[Available records]

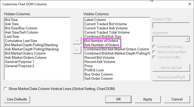Choose General Purpose 1 in Hidden Columns
Screen dimensions: 194x107
click(x=20, y=62)
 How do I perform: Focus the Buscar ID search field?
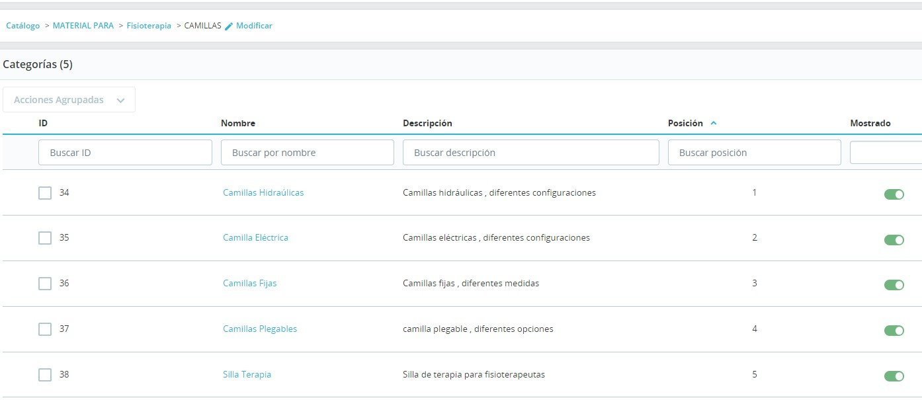click(125, 152)
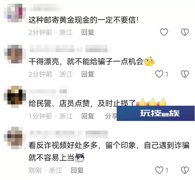Open the second commenter's avatar

[x=15, y=54]
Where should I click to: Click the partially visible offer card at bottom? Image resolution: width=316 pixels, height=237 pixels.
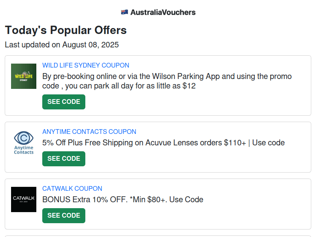[158, 236]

[/Available records]

### Your assignment
Each line from the one containing "Where should I" through the last line of the entries above is to be extracted exactly. Pictures are not part of the copy.

### Task output
Where should I click to: Click the partially visible offer card at bottom? Image resolution: width=316 pixels, height=237 pixels.
[158, 236]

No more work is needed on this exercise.